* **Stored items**
________________________
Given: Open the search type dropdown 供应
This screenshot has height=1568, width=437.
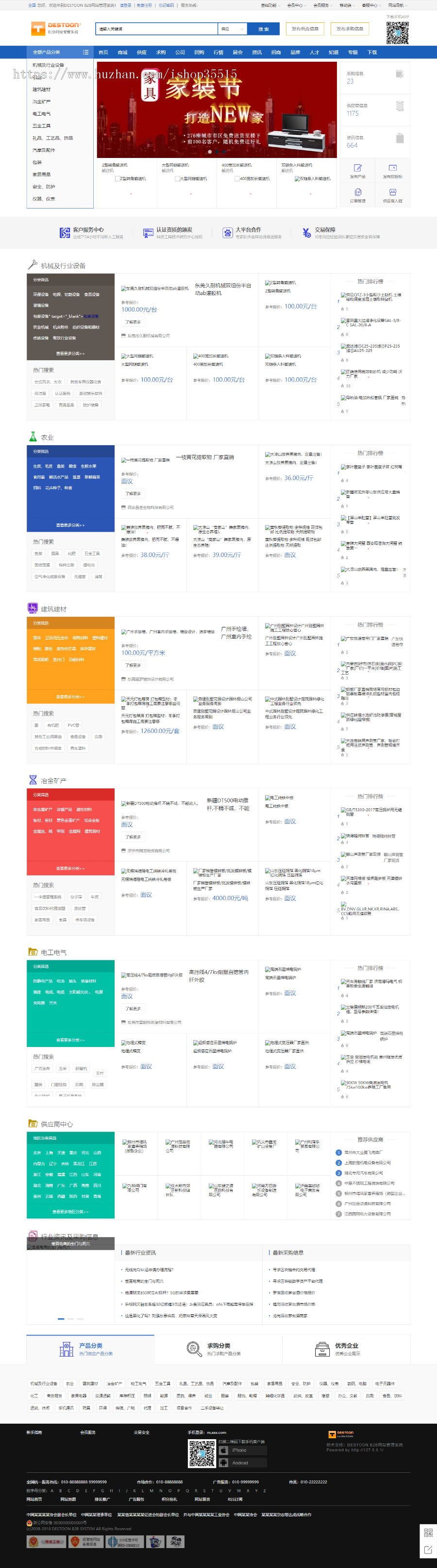Looking at the screenshot, I should pyautogui.click(x=232, y=29).
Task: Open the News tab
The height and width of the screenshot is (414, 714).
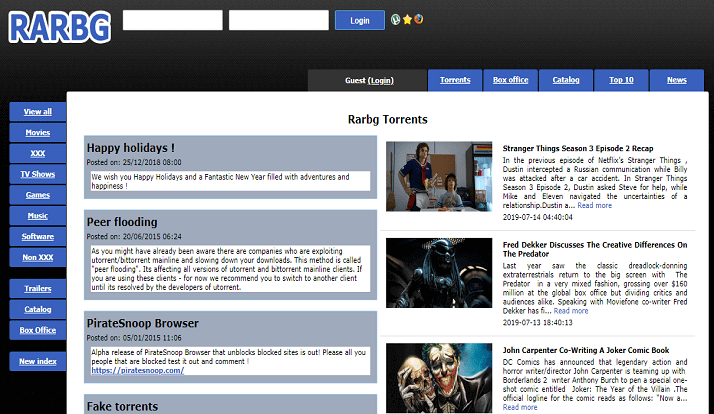Action: pyautogui.click(x=676, y=80)
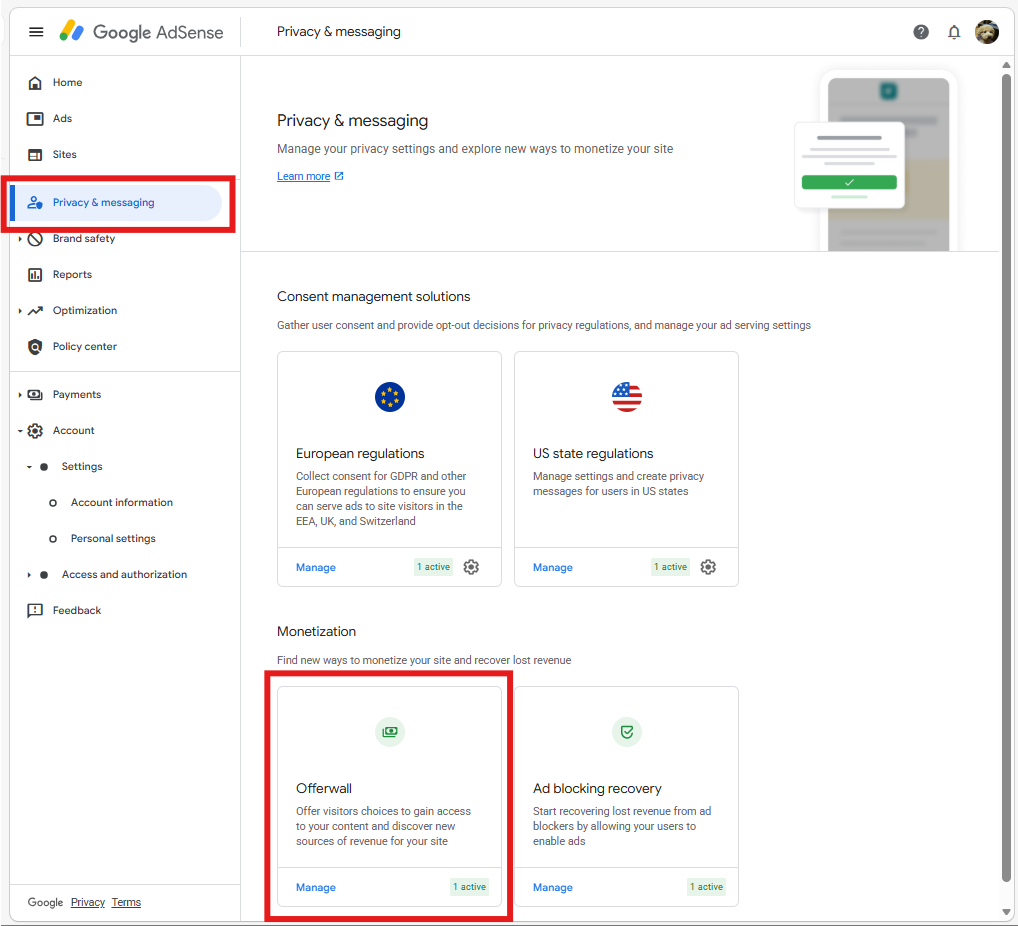Open the hamburger main menu

[x=36, y=32]
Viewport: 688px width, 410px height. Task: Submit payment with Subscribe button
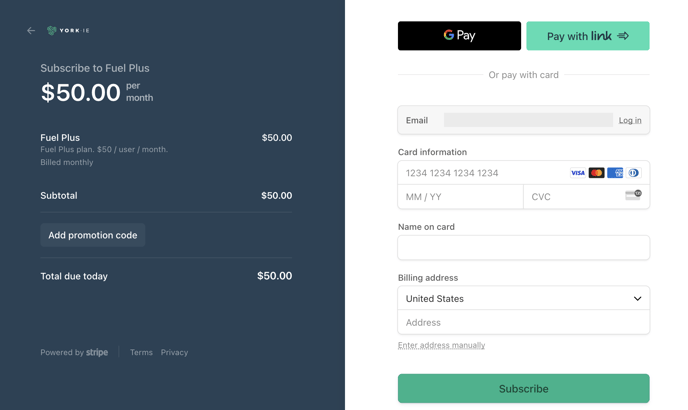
________________________
* **YOUR ASSIGNMENT**
Which lines above hold the string "Task"? Copy every one of them.

* **EXERCISE SOLUTION**
Task: Open the News tab
Viewport: 688px width, 410px height. Task: Submit payment with Subscribe button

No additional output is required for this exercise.